Activity :: State how many lines of the entries hold the string "dimensions", and nothing more.

───── Data extract

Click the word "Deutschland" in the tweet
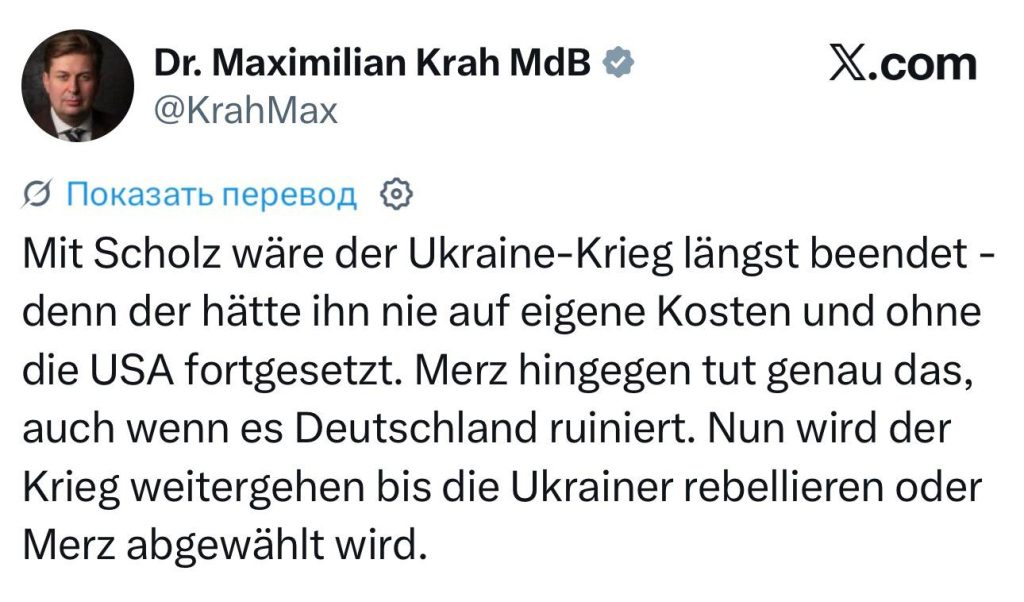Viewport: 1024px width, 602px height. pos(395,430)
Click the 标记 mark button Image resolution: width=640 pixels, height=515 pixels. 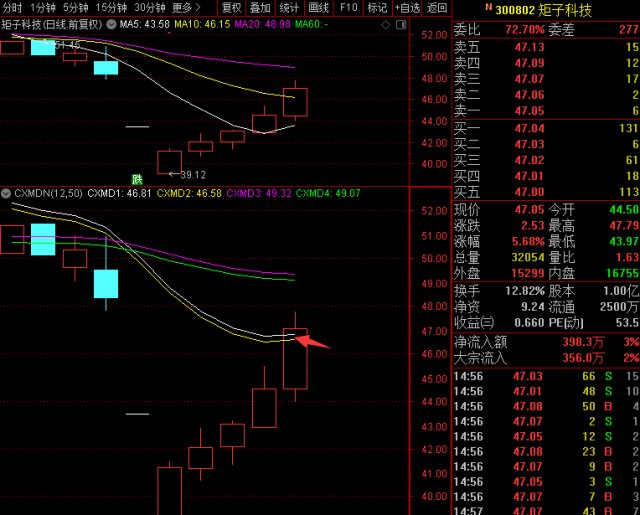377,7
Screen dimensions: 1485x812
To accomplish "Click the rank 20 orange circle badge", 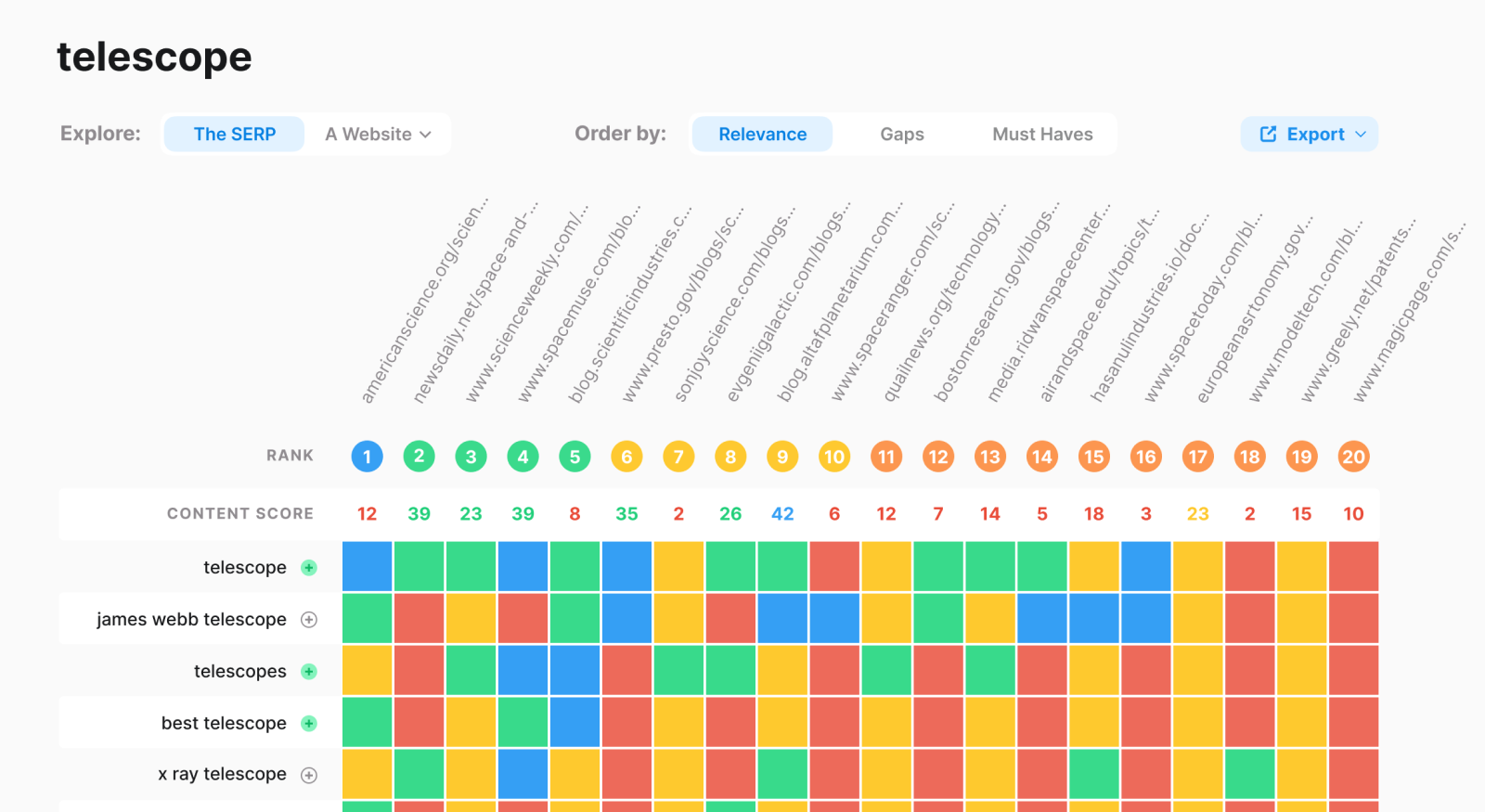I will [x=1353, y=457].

──────────
───── Data extract

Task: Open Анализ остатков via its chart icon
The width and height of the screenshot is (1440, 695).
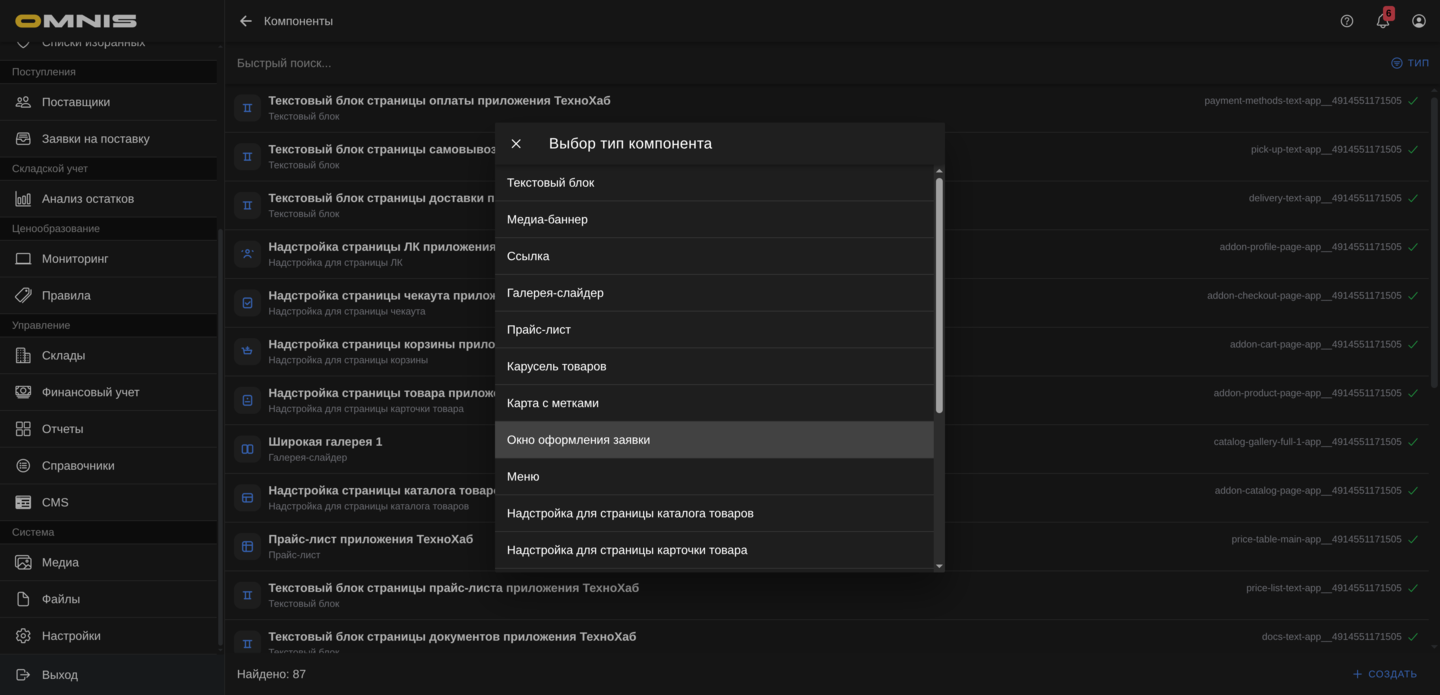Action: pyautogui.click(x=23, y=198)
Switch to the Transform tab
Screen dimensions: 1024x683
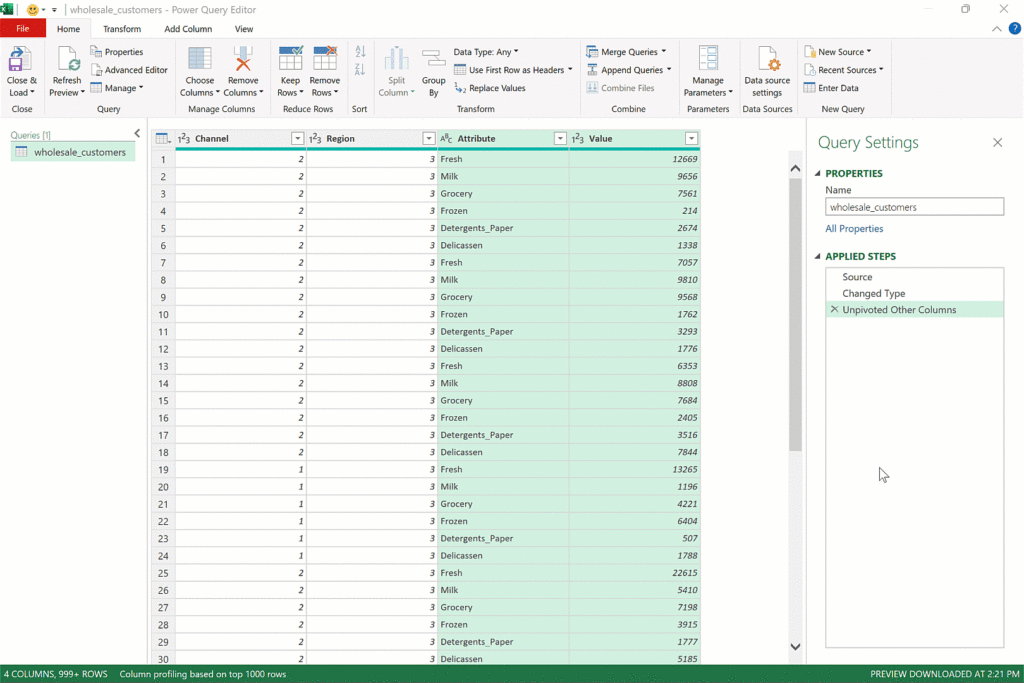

──────────

Answer area :: 2